— START OF PROVIDED MATERIAL —

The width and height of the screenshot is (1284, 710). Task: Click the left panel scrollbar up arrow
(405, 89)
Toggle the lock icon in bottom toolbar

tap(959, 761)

— END OF PROVIDED MATERIAL —
— START OF PROVIDED MATERIAL —

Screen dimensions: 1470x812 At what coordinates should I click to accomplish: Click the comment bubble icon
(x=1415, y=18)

— END OF PROVIDED MATERIAL —

• [WRITTEN EXERCISE]
Set out the lines of the entries above as a Markdown table with columns "Row" and "Line", one numbered row per line and blank lines left out. Begin at the line that has "Screen dimensions: 1470x812" and stop after the line that has "(x=1415, y=18)".

• [FINISHED EXERCISE]
| Row | Line |
|---|---|
| 1 | Screen dimensions: 1470x812 At what coordinates should I click to accomplish: Click the comment bubble icon |
| 2 | (x=1415, y=18) |